Missing from the debate is an appreciation of the benefits that Hasidic schools produce for their own members. Sociologists use the term “bonding social capital” to refer to the beneficial bonds that form in closed communities. These bonds provide both economic and social benefits. Hasidic communities are not devoid of wealth: individual graduates of their schools have gone on to be successful business owners and leaders. A walk through Hasidic neighborhoods reveals a tremendous amount of new and recently built housing. The rigorous lifestyle of the Hasidim creates some jobs, as many goods may only be handled by those following the rules, and many services can be provided only by members of the community. As economists Abby M. McCloskey and Aparna Mathur have recently noted, we are “living through the greatest collapse of social capital in American history.” Yes, the Hasidim are different, and their schools reflect that. But their high rates of family stability and low rates of crime suggest that some of these differences are virtuous.

The battle has high stakes. In 1925, the U.S. Supreme Court upheld in Pierce v. Society of Sisters the right of parents to comply with Oregon’s compulsory-education law by sending their children to religious (Catholic) schools. In 1972, in Wisconsin v. Yoder, the Court exempted the Amish from the requirement of continuing compulsory education through high school, specifically noting the uniqueness of this self-supporting agrarian community. The Hasidim of today are unique, too. Their schools are central to their faith, allowing them to pass on the soul of their culture from one generation to the next. That faith sustained them over long stretches of persecution, and they hold it dear today—prioritizing religious liberty to the extent of retreating from the dominant culture.

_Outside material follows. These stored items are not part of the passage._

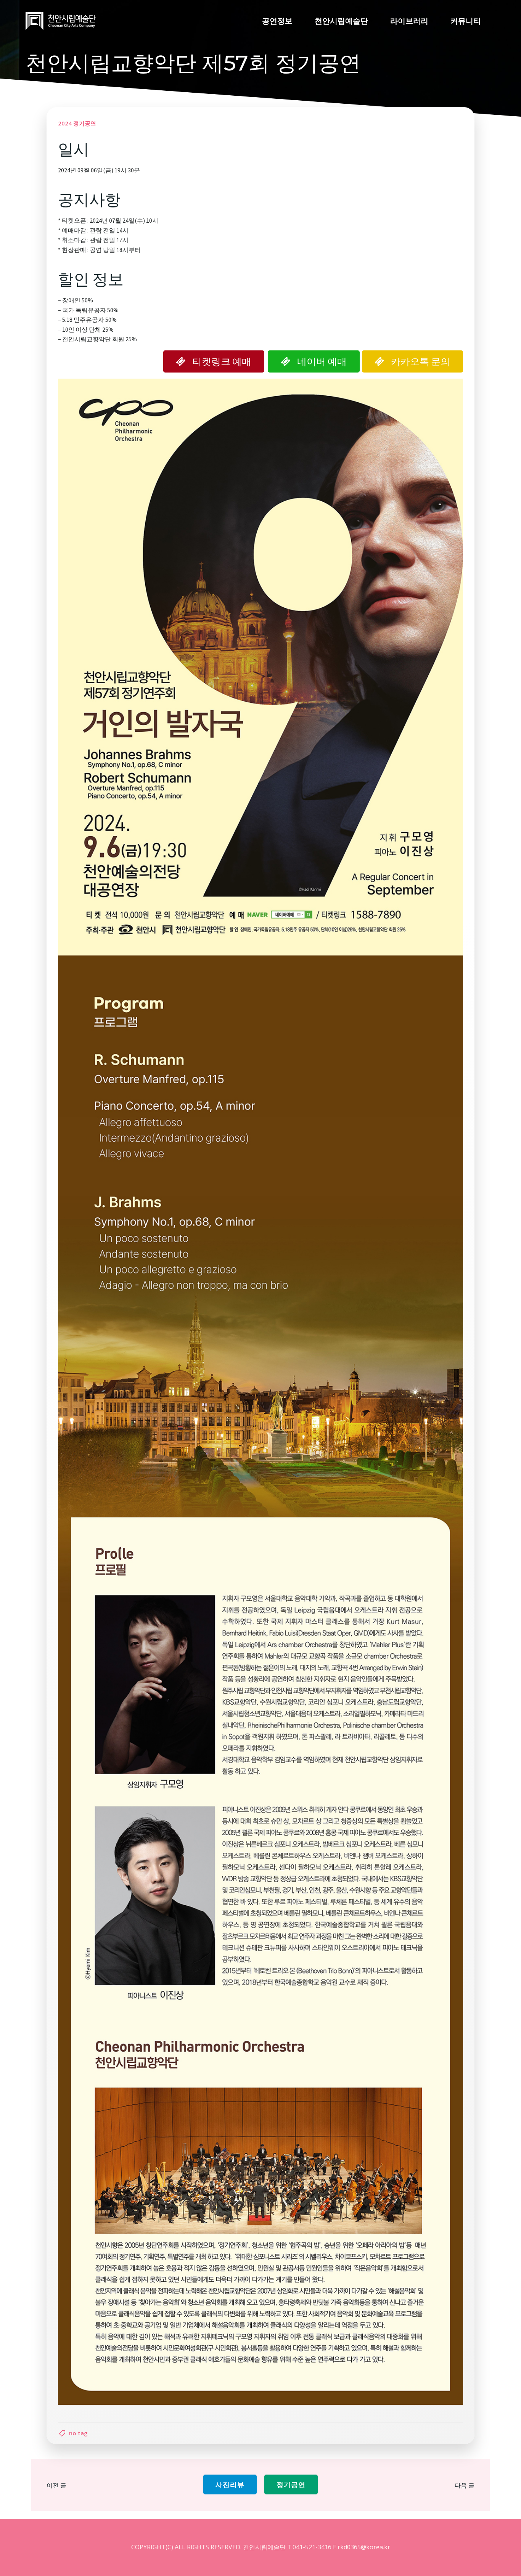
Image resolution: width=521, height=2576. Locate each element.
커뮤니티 (465, 21)
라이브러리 (409, 21)
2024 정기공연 (77, 123)
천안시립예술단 (341, 21)
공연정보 (277, 21)
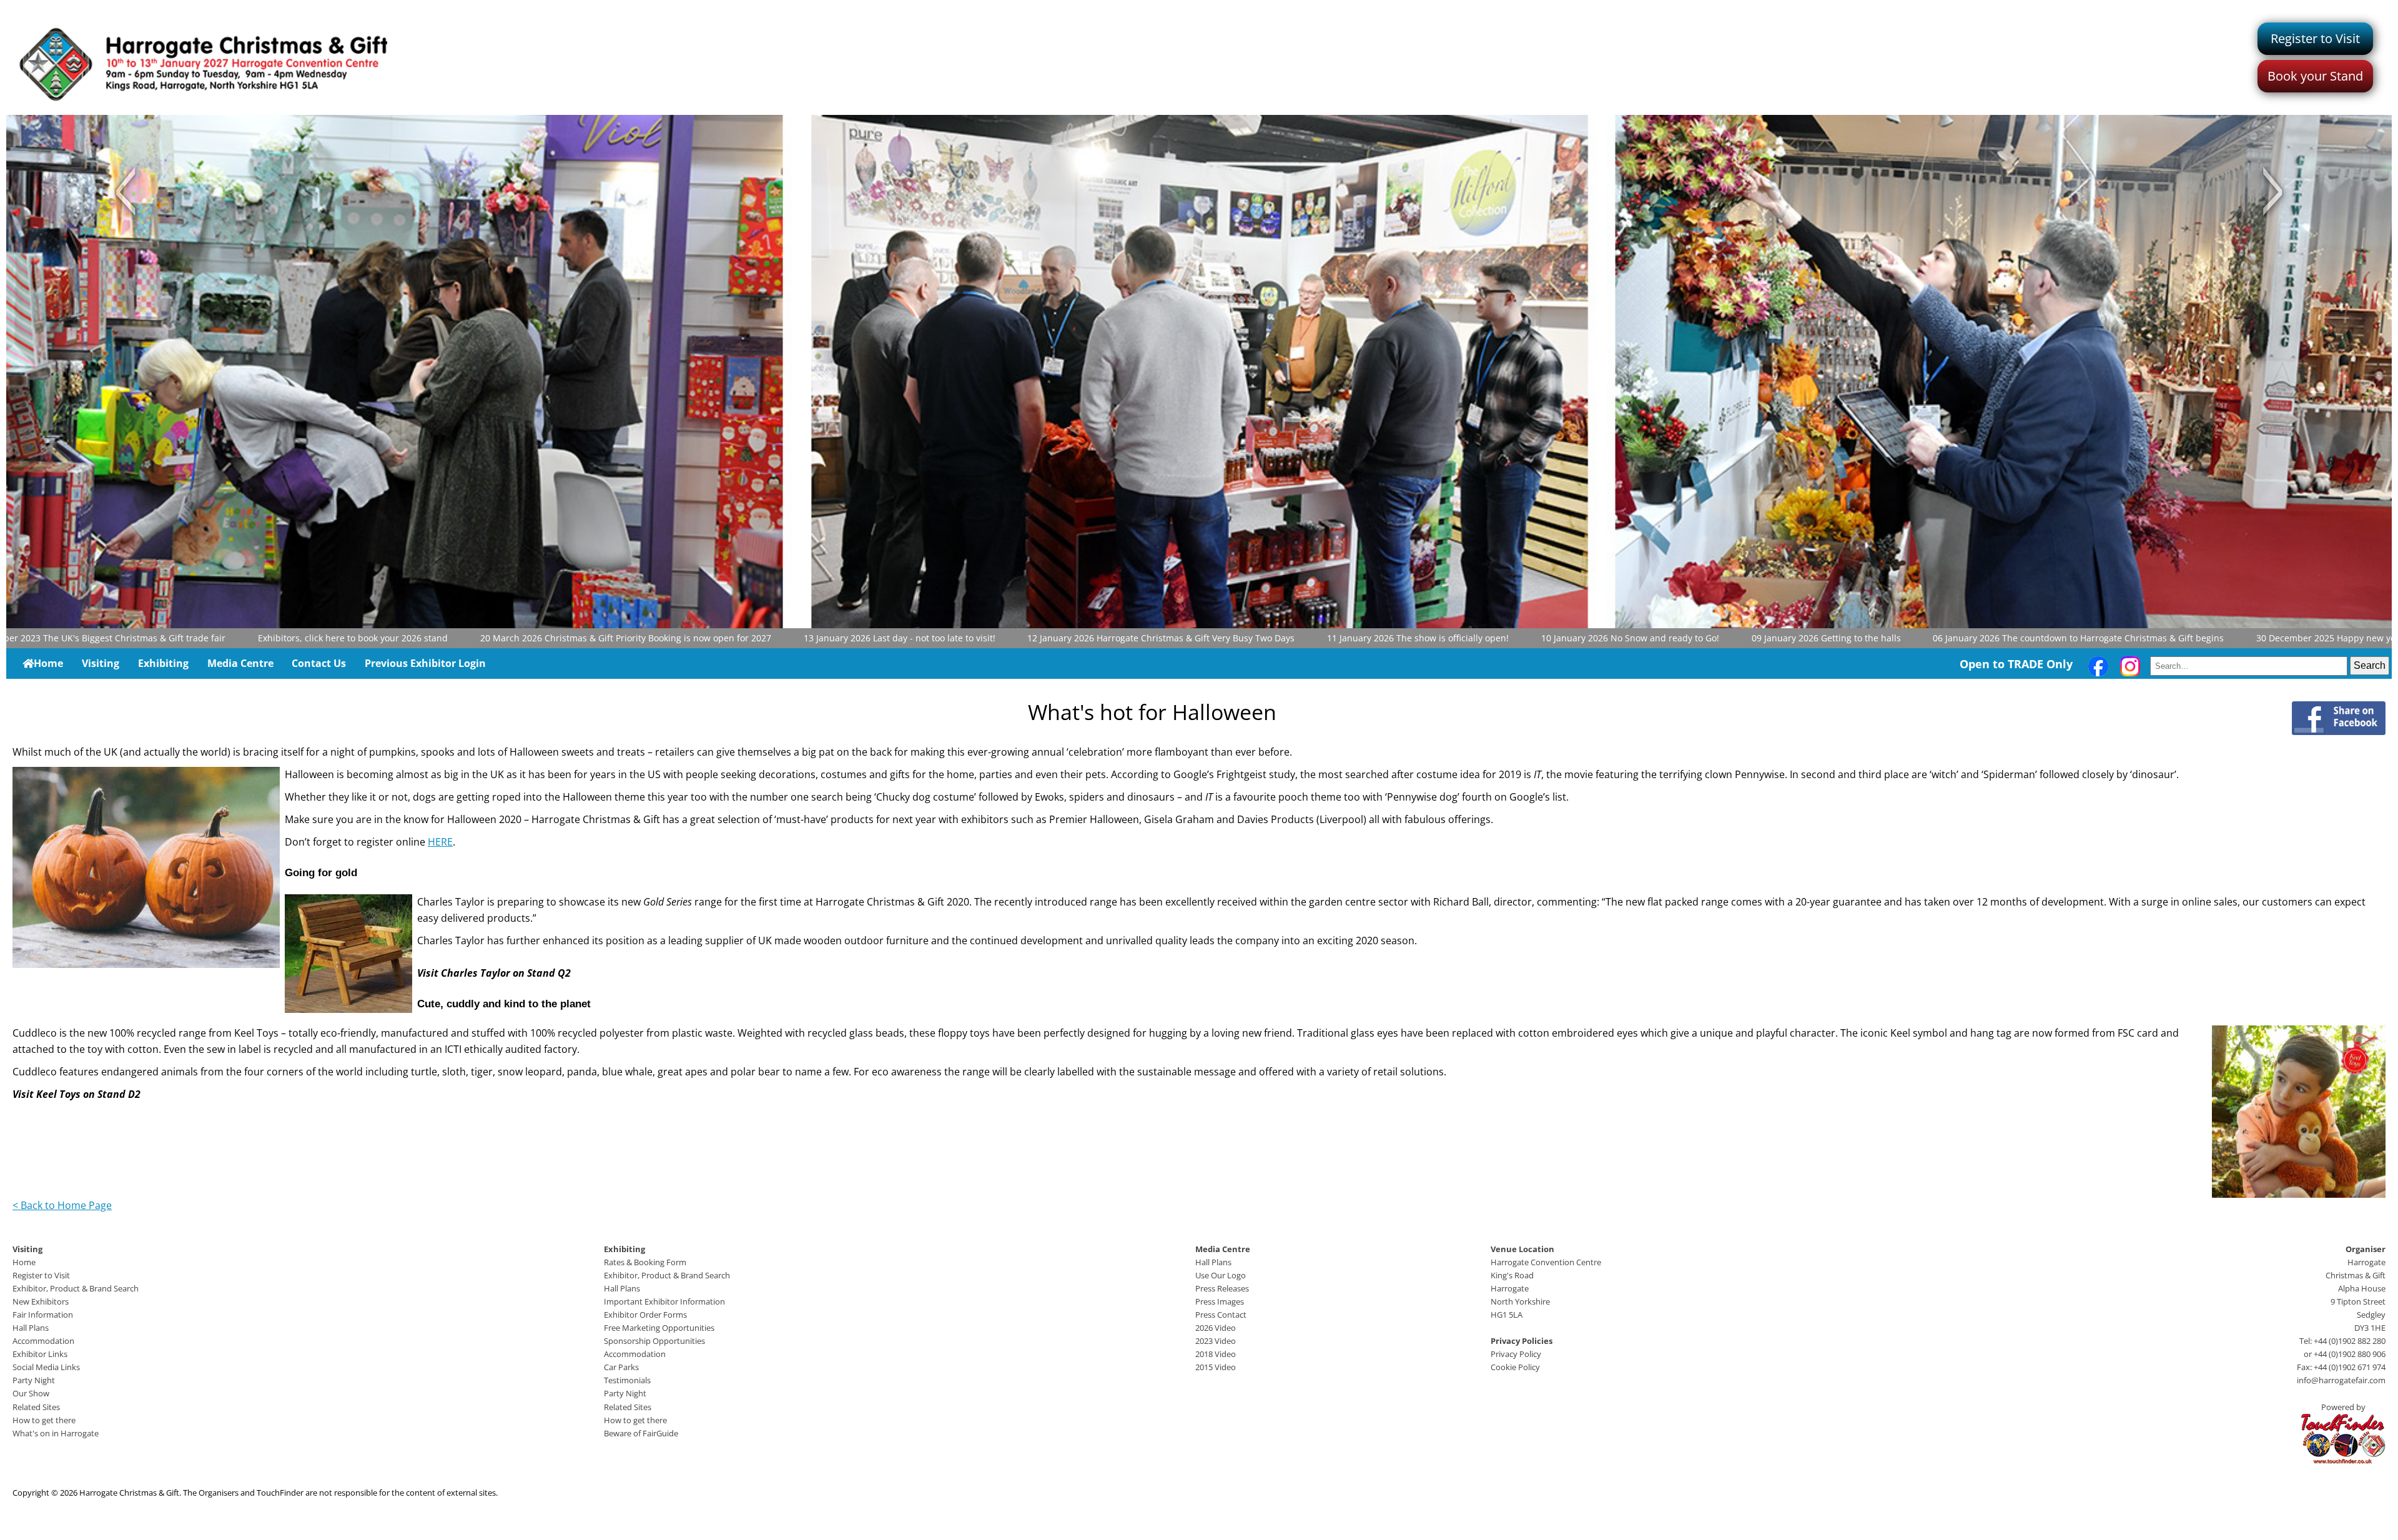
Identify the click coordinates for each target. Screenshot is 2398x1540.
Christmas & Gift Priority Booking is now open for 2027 (562, 638)
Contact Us (319, 663)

New York policymakers put themselves in a difficult spot with the September regulations. They stand on even shakier terrain after the recent court ruling. Notwithstanding the common complaint that religious leaders are pressuring parents into these choices, public officials seem to want to replace parental judgement with that of the state at a time when parents and advocates are working to reestablish some forms of parental control over public education. Now, a judge observes that parents could be subjected to fines or imprisonment if they do not enroll their children in “substantially equivalent” schools. The state should tread lightly, seeking redress where public funds have been misused and pursuing marginal changes that might improve the quality of secular instruction while maintaining the schools’ unique culture. It should not try to monitor and penalize thousands of families, as the recent court ruling would seem to countenance.

Marginal changes may not satisfy the schools’ critics. But large-scale educational change, imposed from above, rarely works. Rather than fighting a large and growing number of parents who prize these schools, the state legislature could pursue a more participatory approach by following the lead of other states and offering some version of public financing in the form of educational savings accounts or tax credits. These programs allow parents to allocate public funds to education-service providers, including religious schools and tutors or other ancillary service providers. By alleviating the financial burden, the state might help parents find ways to have their children learn English and math while maintaining the religious school instruction they value.

Meantime, these schools could form the basis for a constitutional test for the concept of substantial equivalency itself. If a school offers an elevated level of instruction in a centuries-old tradition and produces graduates with elevated critical-thinking skills involving the resolution of competing texts and analyses, but fails to check all the boxes of what passes for competency, should it be allowed? Hasidic schools could one day present the Supreme Court with an opportunity to enshrine religious liberty and pluralism more fully in educational policy.